The home, with a fenced yard and two-car garage, is just around the corner from the home where Winegardner stayed immediately before. In fact, a neighbor followed her as she rode her bike up the street to the other home, according to Linda Ruzicka, the agent for Winegarder's previous residence. Ruzicka says that she also was originally fooled by Winegardner.
"She preyed on absentee-owners," Ruzicka says. But outside of not paying her rent, she made everything else believable. "She even always paid her utilities," she explains. "Even though she knew she'd only be in a home for a couple of months, she'd set up the cable, the home was well-furnished. She had a king-sized bed, a large-screen TV, her own washer and dryer, and a lawn mower in the garage. But that was all part of the scam. She didn't just travel with a suitcase, she moved in and filled the house."

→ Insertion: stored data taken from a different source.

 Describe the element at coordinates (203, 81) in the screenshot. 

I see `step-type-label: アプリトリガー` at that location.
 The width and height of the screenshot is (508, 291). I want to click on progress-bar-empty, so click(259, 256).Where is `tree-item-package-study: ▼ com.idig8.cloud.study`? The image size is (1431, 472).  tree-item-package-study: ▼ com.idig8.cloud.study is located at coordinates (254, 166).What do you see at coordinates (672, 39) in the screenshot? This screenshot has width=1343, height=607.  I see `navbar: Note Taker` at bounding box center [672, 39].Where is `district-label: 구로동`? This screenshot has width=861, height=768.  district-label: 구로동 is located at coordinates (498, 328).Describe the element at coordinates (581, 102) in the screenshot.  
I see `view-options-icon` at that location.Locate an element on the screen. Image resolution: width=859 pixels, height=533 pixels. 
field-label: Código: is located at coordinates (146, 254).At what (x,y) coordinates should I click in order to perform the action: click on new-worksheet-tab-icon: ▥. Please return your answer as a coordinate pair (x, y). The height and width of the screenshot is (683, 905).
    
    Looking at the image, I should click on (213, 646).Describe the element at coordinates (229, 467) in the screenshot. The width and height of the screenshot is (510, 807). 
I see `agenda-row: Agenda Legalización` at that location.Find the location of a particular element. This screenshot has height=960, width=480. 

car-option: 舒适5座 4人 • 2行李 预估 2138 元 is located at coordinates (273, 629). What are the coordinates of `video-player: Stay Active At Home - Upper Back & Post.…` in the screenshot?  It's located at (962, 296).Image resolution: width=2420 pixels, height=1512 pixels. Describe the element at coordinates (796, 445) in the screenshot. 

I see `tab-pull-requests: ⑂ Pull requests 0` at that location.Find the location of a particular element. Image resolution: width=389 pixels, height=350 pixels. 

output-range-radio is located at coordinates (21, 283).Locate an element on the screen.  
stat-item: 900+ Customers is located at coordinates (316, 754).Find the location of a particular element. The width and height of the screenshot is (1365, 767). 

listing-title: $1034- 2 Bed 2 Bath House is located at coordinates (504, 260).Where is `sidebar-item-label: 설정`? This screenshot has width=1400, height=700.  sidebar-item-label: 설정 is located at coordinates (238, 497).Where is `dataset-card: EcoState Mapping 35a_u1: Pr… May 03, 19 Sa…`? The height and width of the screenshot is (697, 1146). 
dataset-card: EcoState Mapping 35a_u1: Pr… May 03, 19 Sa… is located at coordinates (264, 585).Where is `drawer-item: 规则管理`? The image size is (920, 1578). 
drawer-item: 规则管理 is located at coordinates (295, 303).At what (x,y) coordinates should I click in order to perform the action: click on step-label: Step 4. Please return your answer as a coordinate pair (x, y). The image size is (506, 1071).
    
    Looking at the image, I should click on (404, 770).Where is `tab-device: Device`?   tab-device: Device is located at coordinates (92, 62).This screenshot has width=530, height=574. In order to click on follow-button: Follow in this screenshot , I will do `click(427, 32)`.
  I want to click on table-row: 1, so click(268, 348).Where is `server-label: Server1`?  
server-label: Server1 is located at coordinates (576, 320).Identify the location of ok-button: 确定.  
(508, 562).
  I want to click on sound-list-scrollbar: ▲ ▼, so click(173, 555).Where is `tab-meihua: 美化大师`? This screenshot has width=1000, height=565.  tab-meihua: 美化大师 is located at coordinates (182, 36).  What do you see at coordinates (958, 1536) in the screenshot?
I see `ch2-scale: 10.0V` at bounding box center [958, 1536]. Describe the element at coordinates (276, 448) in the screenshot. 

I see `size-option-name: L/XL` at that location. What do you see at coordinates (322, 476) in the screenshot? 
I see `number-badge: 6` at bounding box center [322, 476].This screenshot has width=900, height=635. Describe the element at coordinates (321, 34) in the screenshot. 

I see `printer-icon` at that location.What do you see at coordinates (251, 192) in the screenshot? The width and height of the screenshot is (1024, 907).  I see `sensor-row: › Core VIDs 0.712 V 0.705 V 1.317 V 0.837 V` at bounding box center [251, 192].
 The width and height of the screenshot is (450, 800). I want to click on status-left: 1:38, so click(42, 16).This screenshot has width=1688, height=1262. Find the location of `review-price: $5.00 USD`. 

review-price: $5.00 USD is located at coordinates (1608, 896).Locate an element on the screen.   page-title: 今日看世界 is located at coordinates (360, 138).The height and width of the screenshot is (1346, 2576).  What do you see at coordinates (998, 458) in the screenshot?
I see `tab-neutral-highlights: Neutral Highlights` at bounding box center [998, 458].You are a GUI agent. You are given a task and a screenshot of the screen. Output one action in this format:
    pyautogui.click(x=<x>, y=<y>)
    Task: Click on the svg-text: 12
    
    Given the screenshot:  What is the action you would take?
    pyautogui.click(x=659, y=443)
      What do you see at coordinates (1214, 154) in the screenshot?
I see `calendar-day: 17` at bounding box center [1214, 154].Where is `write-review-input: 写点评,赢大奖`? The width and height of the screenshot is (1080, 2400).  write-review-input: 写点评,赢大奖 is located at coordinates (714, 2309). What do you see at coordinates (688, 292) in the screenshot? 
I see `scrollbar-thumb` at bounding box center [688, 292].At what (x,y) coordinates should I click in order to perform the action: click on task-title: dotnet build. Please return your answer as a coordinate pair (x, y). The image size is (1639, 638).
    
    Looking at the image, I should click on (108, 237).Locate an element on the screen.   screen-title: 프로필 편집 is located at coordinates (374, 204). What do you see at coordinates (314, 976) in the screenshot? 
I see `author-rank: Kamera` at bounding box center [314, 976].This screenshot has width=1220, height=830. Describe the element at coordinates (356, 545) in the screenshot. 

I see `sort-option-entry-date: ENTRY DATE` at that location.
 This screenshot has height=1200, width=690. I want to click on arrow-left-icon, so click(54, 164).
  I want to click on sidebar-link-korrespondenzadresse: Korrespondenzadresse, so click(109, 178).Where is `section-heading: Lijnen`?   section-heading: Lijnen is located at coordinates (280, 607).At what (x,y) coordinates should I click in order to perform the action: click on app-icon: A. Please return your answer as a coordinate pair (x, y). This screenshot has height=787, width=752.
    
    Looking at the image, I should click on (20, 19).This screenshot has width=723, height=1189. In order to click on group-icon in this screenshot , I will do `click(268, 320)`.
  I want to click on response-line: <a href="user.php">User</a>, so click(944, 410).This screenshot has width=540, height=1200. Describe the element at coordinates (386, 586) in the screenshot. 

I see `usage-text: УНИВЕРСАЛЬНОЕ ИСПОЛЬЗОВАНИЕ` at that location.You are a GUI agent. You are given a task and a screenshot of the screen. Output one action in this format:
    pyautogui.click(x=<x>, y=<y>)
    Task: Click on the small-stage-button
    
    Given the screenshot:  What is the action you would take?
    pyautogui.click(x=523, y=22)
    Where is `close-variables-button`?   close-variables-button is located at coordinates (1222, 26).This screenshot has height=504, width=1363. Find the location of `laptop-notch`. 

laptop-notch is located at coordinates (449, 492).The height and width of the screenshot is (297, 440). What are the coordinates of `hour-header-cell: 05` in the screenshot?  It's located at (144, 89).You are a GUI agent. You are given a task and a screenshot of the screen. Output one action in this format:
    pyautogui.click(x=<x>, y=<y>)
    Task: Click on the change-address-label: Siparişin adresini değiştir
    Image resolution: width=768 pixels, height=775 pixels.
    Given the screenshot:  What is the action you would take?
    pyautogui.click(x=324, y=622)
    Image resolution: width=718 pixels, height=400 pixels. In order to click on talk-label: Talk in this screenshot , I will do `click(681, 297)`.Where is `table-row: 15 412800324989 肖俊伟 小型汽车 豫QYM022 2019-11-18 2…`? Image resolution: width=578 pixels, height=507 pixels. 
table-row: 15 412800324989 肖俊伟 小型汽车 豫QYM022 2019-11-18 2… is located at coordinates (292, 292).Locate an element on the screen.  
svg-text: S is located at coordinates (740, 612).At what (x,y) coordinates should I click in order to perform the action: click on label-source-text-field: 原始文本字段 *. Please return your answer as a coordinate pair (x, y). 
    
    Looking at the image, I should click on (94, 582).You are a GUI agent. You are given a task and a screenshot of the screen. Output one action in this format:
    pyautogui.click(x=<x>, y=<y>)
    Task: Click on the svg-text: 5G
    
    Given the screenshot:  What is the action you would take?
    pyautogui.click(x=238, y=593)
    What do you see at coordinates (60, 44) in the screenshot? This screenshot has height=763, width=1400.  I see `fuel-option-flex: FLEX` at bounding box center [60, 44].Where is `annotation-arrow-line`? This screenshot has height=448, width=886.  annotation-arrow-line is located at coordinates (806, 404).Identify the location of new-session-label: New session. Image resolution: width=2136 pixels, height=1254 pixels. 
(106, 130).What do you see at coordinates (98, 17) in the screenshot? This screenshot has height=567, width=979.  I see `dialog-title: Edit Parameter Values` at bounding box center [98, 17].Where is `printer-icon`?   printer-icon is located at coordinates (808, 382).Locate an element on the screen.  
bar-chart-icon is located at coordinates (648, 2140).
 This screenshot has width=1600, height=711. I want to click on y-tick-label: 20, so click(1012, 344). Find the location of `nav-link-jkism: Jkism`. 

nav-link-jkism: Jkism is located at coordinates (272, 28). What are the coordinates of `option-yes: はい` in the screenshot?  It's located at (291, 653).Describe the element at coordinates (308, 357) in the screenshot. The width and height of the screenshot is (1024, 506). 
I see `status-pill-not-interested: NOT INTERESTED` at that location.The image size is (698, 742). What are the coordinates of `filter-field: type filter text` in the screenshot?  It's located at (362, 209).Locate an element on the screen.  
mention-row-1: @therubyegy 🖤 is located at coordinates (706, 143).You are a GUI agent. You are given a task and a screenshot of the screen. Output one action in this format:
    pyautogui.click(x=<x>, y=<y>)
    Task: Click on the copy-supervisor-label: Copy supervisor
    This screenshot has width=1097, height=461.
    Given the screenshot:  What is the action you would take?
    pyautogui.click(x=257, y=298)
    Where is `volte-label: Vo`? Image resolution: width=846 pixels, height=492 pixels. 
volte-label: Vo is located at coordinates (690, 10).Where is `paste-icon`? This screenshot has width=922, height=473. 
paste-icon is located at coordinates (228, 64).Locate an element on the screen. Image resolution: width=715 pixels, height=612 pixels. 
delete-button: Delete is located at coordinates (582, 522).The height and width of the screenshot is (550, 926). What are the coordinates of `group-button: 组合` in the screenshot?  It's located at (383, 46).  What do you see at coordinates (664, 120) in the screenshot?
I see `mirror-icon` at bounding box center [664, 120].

Winegardner was a schmoozer and a down-to-earth sweettalker who pulled on your heartstrings, Ruzicka says. She had what seemed like a rational explanation for the bounced check (her delay in supplying some documents) and inconsistencies in her stories, including: having to nurse back to health a boyfriend who just had a heart attack and dealing with arrangements for her grandmother's funeral -- a story she told countless homeowners, years apart.
At one point she even apologized to Ruzicka for not getting back to her sooner: Her boyfriend's "youngest daughter was in a serious car accident and we ended up going over to Indiana to be with her," she allegedly wrote in a January e-mail. After she had taken occupancy and was supposedly in Indiana, the agent contacted Winegardner and told her that she saw fresh footprints in the snow leading to and from the home and that the mailbox flag was up.
Ruzicka says that Winegardner became stern, asking why was she being checked on and that it was her father, Gary Winegardner, of Reynoldburg, Ohio who had been at the home. When RentedSpaces attempted to contact Winegardner's father by phone, a woman answered and said that he had no comment.
Real Living's Hanners says that she met the elder Winegardner when he and his wife came to move his daughter's belongings from the home. She says that she asked him if he had any knowledge of his daughter's crimes, given that she moved so frequently, and that he replied, "We kind of suspected something."
Shirkey's advice to other landlords or sellers: "As much as a pain in the butt it is pay the fees to do a professional background check, as much as you don't want to spend the money on this service, just do it. We did one after the fact. Had we done one before, we would've seen that the Social Security number she gave us was fraudulent."
Other advice: Make sure the check clears before you hand over the keys.